Backdoor quickly spotted and reverted

The main code repository for PHP, which powers nearly 80 per cent of the internet, was breached to add malicious code and is now being moved to GitHub as a precaution.

"Yesterday (2021-03-28) two malicious commits were pushed to the php-src repo from the names of Rasmus Lerdorf and myself. We don't yet know how exactly this happened, but everything points towards a compromise of the git.php.net server (rather than a compromise of an individual git account)," said PHP maintainer Nikita Popov, who works with the PHP team at JetBrains.

The malicious code is a backdoor into servers running the modified version. "This line executes PHP code from within the useragent HTTP header, if the string starts with 'zerodium'," explained PHP developer Jake Birchall.

The code was inserted under the misleading name "Fix typo" and claimed to be signed off by Rasmus Lerdorf, the creator of PHP. The attribution is "just part of the commit message," said Popov in a discussion on StackOverflow.

Popov reverted the code, which was then restored by a criminal seven hours later, using Popov's name. The backdoor survived for one hour before being again removed.
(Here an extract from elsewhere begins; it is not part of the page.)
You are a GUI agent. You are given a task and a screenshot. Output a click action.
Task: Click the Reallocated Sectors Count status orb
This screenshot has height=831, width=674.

The backdoor code was inserted yesterday under the title 'fix typo' and attributed to PHP creator Rasmus Lerdorf

The backdoor code was inserted yesterday under the title "fix typo" and attributed to PHP creator Rasmus Lerdorf

GitHub repos now canonical

The incident is still being investigated, but Popov said: "We have decided that maintaining our own git infrastructure is an unnecessary security risk, and that we will discontinue the git.php.net server. Instead, the repositories on GitHub, which were previously only mirrors, will become canonical. This means that changes should be pushed directly to GitHub rather than to git.php.net."
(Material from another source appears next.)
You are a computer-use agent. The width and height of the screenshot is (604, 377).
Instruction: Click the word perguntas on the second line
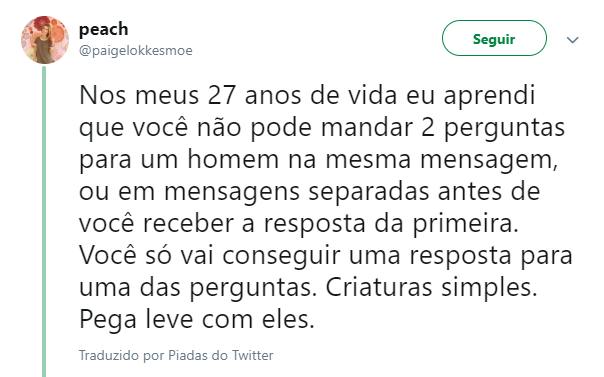click(x=505, y=129)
Write access to PHP repositories will now require membership of the PHP organisation as well as enabling two-factor authentication for GitHub. Popov added: "We're reviewing the repositories for any corruption beyond the two referenced commits."

Even if we don't require it, we should STRONGLY encourage it. I've been signing my commits for several years now, it's not even that hard

"The PHP project is notoriously bad with infrastructure, it just doesn't have the funds to dedicate someone to it at the level necessary," said Mark Randall, a software engineer, on StackOverflow. "GitHub is offering its services for free to us, just as it does to everyone else. We'd be silly to pass up the opportunity, if anything it's just a shame it took an attack to incentivise the move."
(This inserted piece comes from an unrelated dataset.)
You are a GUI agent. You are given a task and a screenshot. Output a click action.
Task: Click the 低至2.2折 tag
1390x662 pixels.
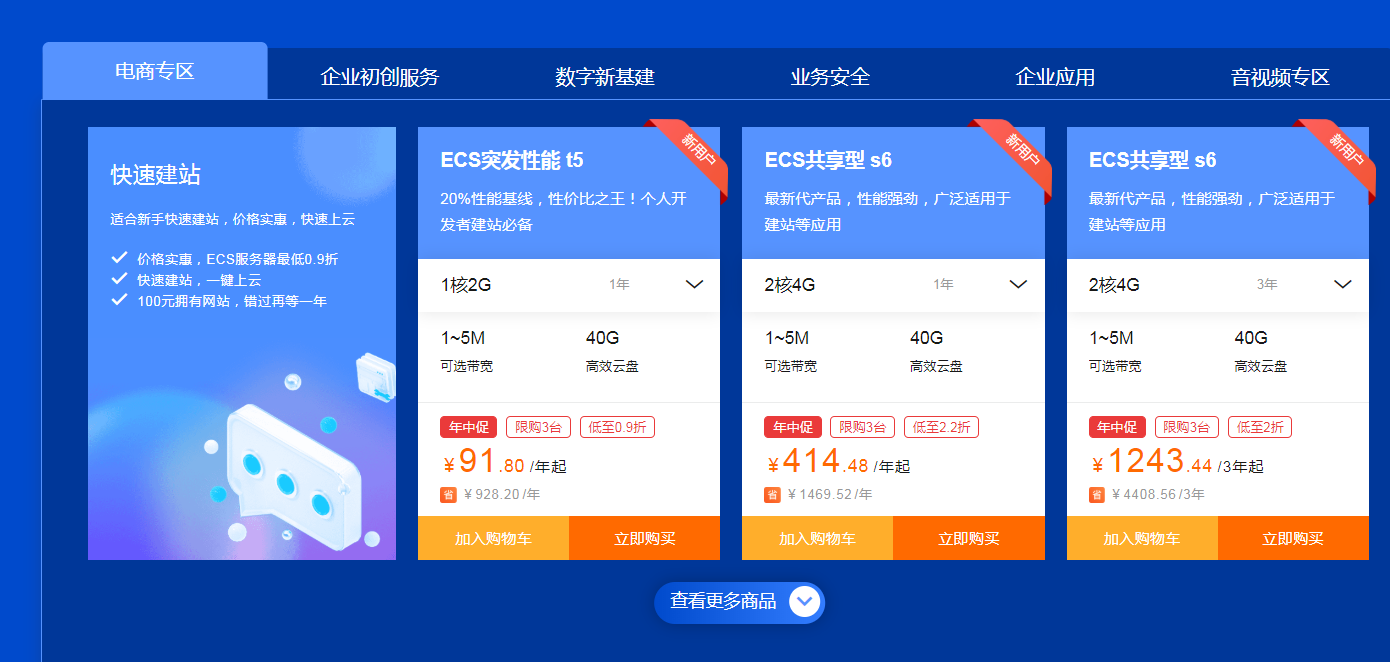941,427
The incident has renewed pressure from the community for cryptographic signing of code commits. "Even if we don't require it, we should STRONGLY encourage it. I've been signing my commits for several years now, it's not even that hard," said developer Sara Golemon in a comment to Popov's announcement.

Lerdorf himself appeared to favour the proposal, saying: "I think for php-src commits we can require it. For doc and other repos we can make it optional for now until people are more comfortable with it."

Timeline of the PHP compromise: code inserted, removed, reinserted, and again removed

Timeline of the PHP compromise: code inserted, removed, reinserted, and again removed

PHP is used by "79.1 per cent of all the websites whose server-side programming language we know," according to statistics from W3techs.

The brief appearance of malicious code in the official repository does not mean it will make its way into many of those servers. PHP is most often installed from distribution repositories, such as those for Red Hat or Ubuntu, which are unlikely to be affected, unless malicious commits that have survived for longer are revealed.

Even so, the successful breach of the main PHP repository is a matter of great concern, as well as raising the question of how well other open-source repositories are protected – though the speed at which the PHP community noticed the problem is reassuring.

Google's open-source security team lead Dan Lorenc told us: "We require that all open source we use is built by us, from our internal repositories."

Lorenc said this was mainly to ensure that it could build and patch the code itself if necessary, but it also reduces the risk from an incident such as this, if it is caught before the code is replicated.